Cameron Musco and Hsin-Hao Su: Ant-Inspired Density Estimation via Random Walks

Friday, April 1, 2016 - 1:00pm to 2:30pm
Cameron Musco and Hsin-Hao Su
Abstract: I will discuss our recent PODC submission on Ant-Inspired Density Estimation. The work gives a probabilistic analysis of a very simple ant-inspired algorithm for population density estimation. Our primary technical contribution is an understanding of the collision behavior of multiple random walks on a graph based on the strength of 'local-mixing' on the graph. This is joint work with Nancy Lynch and Hsin-Hao Su.
Full abstract:
Many ant species employ distributed population density estimation in applications ranging from quorum sensing, to task allocation, to appraisal of enemy colony strength. It has been shown that ants estimate density by tracking encounter rates – the higher the population density, the more often the ants bump into each other. We study distributed density estimation from a theoretical perspective.

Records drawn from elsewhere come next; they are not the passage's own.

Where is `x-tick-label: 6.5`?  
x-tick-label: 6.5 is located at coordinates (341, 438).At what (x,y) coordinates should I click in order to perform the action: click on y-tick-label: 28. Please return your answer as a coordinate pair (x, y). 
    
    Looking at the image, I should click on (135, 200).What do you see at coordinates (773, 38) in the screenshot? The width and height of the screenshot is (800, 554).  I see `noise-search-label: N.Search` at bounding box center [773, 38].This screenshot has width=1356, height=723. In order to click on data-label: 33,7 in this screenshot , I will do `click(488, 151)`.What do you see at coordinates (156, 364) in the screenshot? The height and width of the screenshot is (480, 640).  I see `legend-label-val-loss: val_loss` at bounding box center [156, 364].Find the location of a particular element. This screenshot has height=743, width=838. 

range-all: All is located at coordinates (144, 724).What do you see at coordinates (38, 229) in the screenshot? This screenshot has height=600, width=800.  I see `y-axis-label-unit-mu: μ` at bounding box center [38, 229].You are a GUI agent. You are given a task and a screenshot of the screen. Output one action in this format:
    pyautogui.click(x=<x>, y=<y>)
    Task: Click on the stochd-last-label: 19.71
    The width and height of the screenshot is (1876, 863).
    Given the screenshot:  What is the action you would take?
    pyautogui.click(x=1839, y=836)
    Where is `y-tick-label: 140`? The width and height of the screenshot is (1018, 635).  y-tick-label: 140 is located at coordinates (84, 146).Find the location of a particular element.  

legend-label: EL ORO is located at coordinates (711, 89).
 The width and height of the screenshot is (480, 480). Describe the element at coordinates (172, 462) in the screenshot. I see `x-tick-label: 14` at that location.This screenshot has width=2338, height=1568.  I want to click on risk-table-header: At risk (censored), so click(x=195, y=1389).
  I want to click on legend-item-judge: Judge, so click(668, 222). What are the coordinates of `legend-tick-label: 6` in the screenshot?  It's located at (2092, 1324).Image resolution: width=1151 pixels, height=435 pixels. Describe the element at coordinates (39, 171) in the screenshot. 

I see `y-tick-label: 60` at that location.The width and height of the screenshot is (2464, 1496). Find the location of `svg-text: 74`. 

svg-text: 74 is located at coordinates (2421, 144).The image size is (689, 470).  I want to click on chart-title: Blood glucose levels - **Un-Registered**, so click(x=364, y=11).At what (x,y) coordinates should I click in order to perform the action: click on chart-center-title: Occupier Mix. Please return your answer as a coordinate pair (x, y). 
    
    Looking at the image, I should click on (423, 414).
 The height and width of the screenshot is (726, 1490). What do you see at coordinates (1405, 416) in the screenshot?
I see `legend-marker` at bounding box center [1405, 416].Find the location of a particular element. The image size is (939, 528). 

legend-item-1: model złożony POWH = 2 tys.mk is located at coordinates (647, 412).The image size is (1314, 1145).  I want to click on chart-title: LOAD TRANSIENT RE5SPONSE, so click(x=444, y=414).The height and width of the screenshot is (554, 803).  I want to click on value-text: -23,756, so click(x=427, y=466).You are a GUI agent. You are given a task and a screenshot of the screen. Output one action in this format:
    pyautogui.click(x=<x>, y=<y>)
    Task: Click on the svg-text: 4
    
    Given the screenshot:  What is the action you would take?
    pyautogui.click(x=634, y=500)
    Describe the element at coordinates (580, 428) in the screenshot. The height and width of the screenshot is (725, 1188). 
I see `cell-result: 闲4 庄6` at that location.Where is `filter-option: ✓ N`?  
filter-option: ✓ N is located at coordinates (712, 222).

We show that a group of anonymous agents randomly walking on a grid are able to estimate their density d to within a multiplicative factor 1 ± \epsilon with probability 1 − \delta by measuring their encounter rates with other agents. Despite dependencies inherent in the fact that nearby agents may collide repeatedly (and, worse, cannot recognize when this happens), our sample bounds nearly match what is required to estimate d by independently sampling grid locations. From a biological perspective, our work helps shed light on how ants and other social insects can obtain relatively accurate density estimates via encounter rates. From a technical perspective, our analysis provides new tools for understanding complex dependencies in the collision probabilities of multiple random walks. We bound the strength of these dependencies using local mixing properties of the underlying graph. Our results extend beyond the grid to more general graphs and we discuss applications to social network size estimation, density estimation by robot swarms, and random walked-based sampling of sensor networks.